Nous ne voulons pas le moindre mal à Camélia Jordana et à ses adeptes. Ils peuvent, jusqu’à la violation de la loi, soutenir tout ce qui leur passe par la tête et qui, peu ou prou, se résume par : la France est coupable et, donc, il faut le lui faire payer par tous moyens, même les pires !

Mais nous avons la faiblesse d’exiger au moins la réciprocité. Contrairement à ce qu’on affirme pour se rassurer, la parole conservatrice est loin d’avoir gagné non pas le combat des idées – le camp d’en face a le droit d’avoir les siennes – mais l’égalité de traitement.
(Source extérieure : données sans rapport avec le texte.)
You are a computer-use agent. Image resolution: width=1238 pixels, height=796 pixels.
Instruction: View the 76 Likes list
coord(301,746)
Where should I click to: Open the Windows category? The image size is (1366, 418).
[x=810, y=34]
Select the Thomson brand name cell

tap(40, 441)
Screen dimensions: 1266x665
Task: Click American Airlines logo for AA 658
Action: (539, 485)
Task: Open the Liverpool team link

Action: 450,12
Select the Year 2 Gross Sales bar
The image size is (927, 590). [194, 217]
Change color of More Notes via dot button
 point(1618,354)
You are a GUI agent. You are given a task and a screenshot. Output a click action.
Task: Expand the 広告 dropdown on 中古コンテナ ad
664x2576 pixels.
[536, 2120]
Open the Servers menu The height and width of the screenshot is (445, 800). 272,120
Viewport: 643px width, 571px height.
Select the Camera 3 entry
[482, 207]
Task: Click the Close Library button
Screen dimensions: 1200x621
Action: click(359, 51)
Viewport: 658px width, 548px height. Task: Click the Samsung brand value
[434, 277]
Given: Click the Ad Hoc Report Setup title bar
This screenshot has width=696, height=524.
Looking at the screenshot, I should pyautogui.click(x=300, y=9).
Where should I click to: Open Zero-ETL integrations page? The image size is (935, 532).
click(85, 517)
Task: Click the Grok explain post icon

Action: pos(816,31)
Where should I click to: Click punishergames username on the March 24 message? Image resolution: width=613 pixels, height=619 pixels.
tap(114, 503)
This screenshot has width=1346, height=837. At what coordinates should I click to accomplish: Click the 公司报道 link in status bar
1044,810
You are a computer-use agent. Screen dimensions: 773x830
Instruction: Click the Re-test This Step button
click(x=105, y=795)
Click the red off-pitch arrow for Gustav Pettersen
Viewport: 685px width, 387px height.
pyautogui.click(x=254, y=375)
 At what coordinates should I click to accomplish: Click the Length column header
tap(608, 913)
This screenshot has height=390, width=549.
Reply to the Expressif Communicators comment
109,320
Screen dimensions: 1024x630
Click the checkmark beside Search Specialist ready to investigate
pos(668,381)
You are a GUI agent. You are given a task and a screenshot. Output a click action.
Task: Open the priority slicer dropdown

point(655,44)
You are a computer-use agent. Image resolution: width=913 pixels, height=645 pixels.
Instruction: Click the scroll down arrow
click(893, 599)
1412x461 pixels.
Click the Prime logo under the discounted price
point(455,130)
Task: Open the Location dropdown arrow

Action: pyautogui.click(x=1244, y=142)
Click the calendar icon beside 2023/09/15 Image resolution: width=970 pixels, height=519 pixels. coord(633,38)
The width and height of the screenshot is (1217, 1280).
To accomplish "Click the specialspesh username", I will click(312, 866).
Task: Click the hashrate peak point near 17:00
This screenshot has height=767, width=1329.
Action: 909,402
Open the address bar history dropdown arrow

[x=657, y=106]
Pour qui s’attache avec curiosité et vigilance aux regards politique, judiciaire et médiatique, il est manifeste que cette équité n’est pas traduite dans l’ensemble des manifestations qu’elle devrait irriguer. Le président de la République appelle Danièle Obono mais néglige Charlotte d’Ornellas. On peut comparer Marine Le Pen, dans une caricature, à un étron. Et, médiatiquement, Christine Kelly est évidemment moins victime que d’autres femmes de couleur !

On en a assez, de cette injustice.

Un jour, il faudra bien féliciter les conservateurs qui ne sont jamais ménagés pour leur refus d’un engrenage fatal : celui qui les inciterait à prêcher la censure, sur tous les plans, de leurs adversaires.